A morte assistida deixou de ser tabu

O Parlamento tem todas as condições para chegar a uma proposta de legislação consensual e digna, num contexto de serenidade política e sem exaltações ultramontanas.

A eutanásia (quando um médico administra um fármaco letal) e o suicídio assistido (quando é o próprio doente a adminstrar o fármaco) é um direito de cidadãos de vários países europeus e de vários estados norte-americanos. Em Portugal, nos últimos dois anos, cidadãos de diferentes partidos, ideologias e sectores da sociedade têm-se multiplicado em petições, manifestos e debates para exigir que esse mesmo direito seja reconhecido pela legislação nacional. O que começou por ser classificado como uma solitária e radical causa do BE é hoje defendida por outros partidos, com as proverbiais hesitações comunistas, que há muito que andam a discutir internamente se sim, se não ou se são precisos mais estudos, e a total oposição do CDS-PP.
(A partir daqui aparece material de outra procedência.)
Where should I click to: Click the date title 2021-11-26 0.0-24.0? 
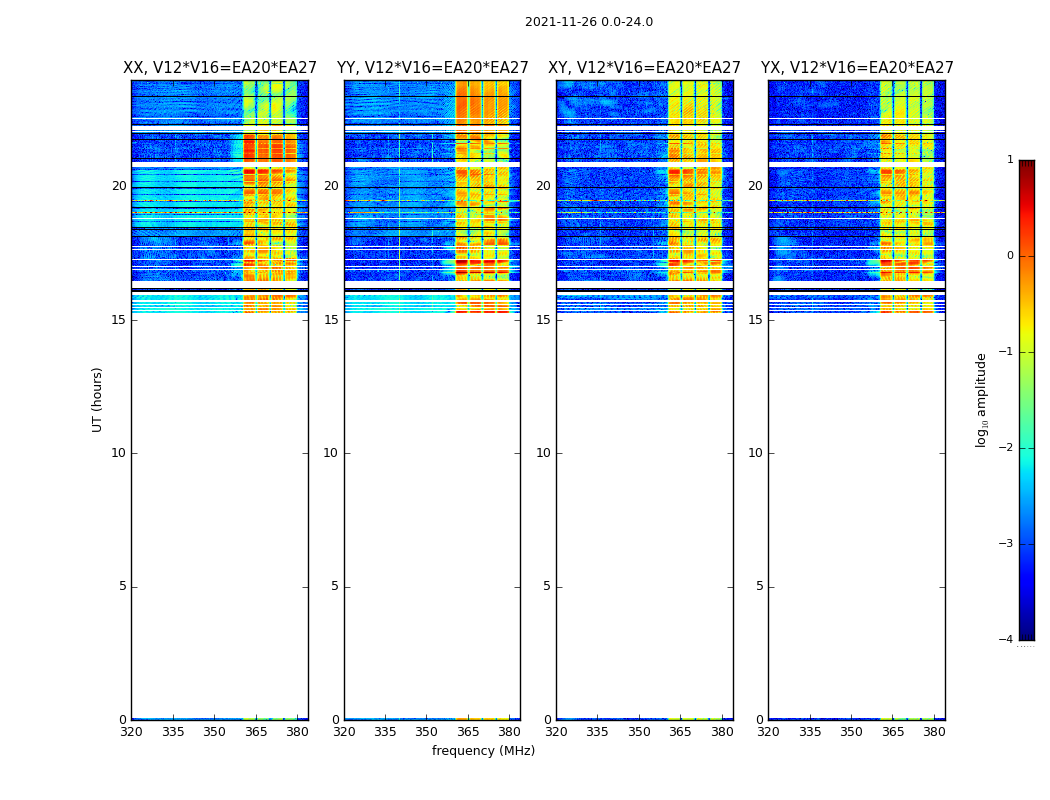[588, 22]
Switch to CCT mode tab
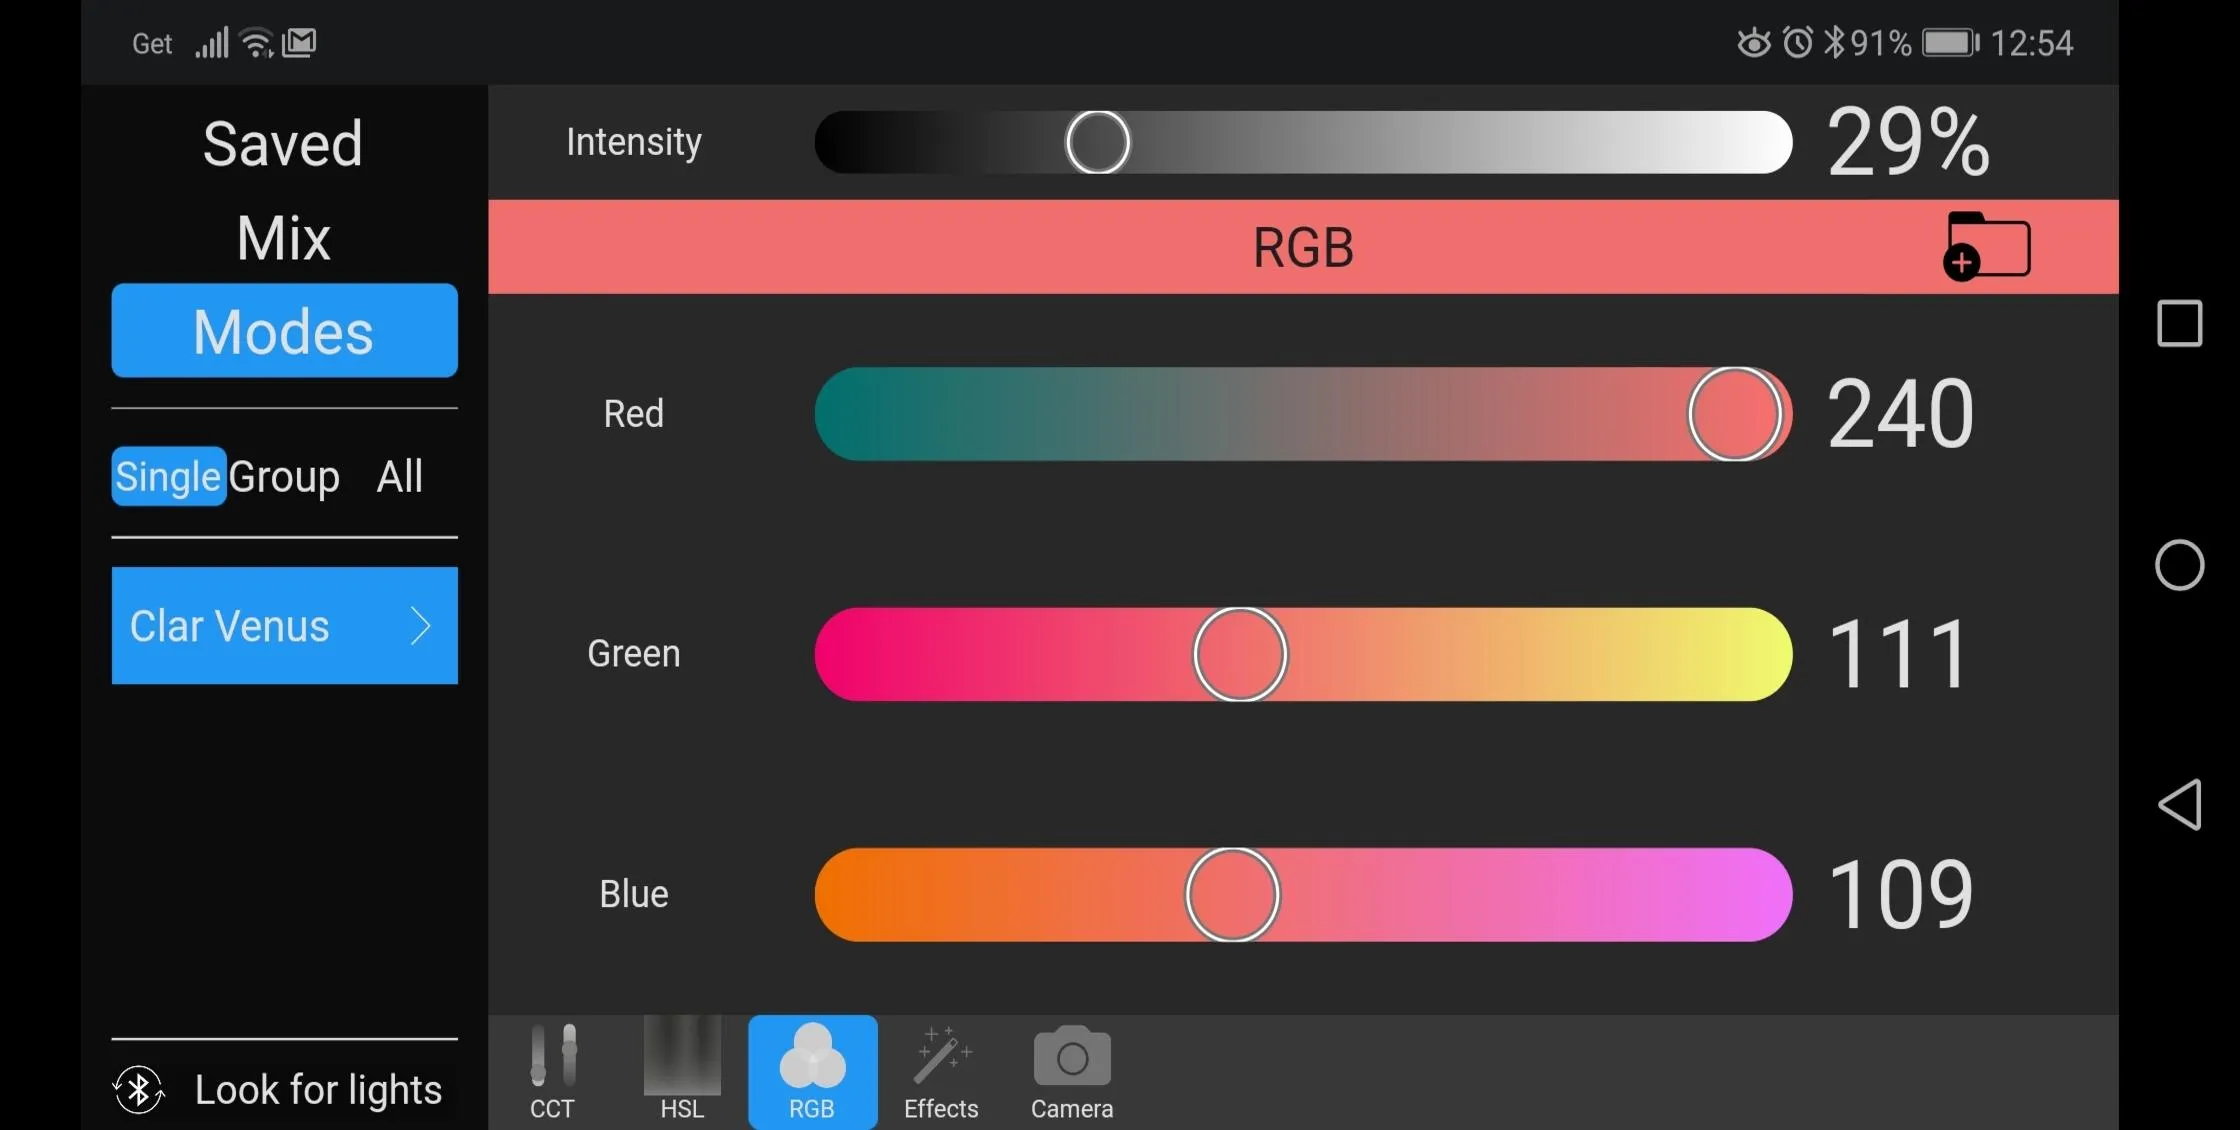Screen dimensions: 2240x1130 click(x=553, y=1071)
O PAN já tinha apresentado o seu projecto de lei e o BE fê-lo ontem. O máximo que se pode dizer do projecto de lei bloquista é que é burocrático, por, entre outros cuidados, prever que os pedidos de antecipação da morte tenham de ser reiterados cinco vezes. Antes assim. O contrário seria leviano. É simples e inatacável o que diz João Semedo, um dos seus autores e ele próprio médico: a alteração legal não obriga ninguém a antecipar a sua morte, nem vai impedir ninguém de o fazer. Nem a objecção de consciência, seja de quem for, será violada. O que nele se defende é a “antecipação da morte por decisão da própria pessoa com lesão definitiva ou doença incurável e fatal e que se encontra em sofrimento duradouro e insuportável”. O que nele se defende não difere da proposta do PAN nem será muito diferente do que defenderá o PEV (que apresentará a sua proposta em breve) ou do PS (que ontem anunciou legislação própria para a despenalização da morte antecipada). Embora ainda não seja conhecida esta última, o PS não deixará o BE colher sozinho os louros de uma causa que já não é assim tão medonha no discurso político e muito menos na sociedade.

À direita, o PSD poderá hesitar, conceder liberdade de voto, mas não será totalmente contra — Rui Rio foi subscritor de um manifesto pelo direito a morrer com dignidade — e o CDS-PP ficará a barafustar sozinho. Daqui resulta que o Parlamento tem todas as condições para chegar a uma proposta de legislação consensual (o BE já se disponibilizou para correcções e “consensos alargados”) e digna, num contexto de serenidade política e sem exaltações ultramontanas. A morte assistida deixou de ser tabu no Parlamento.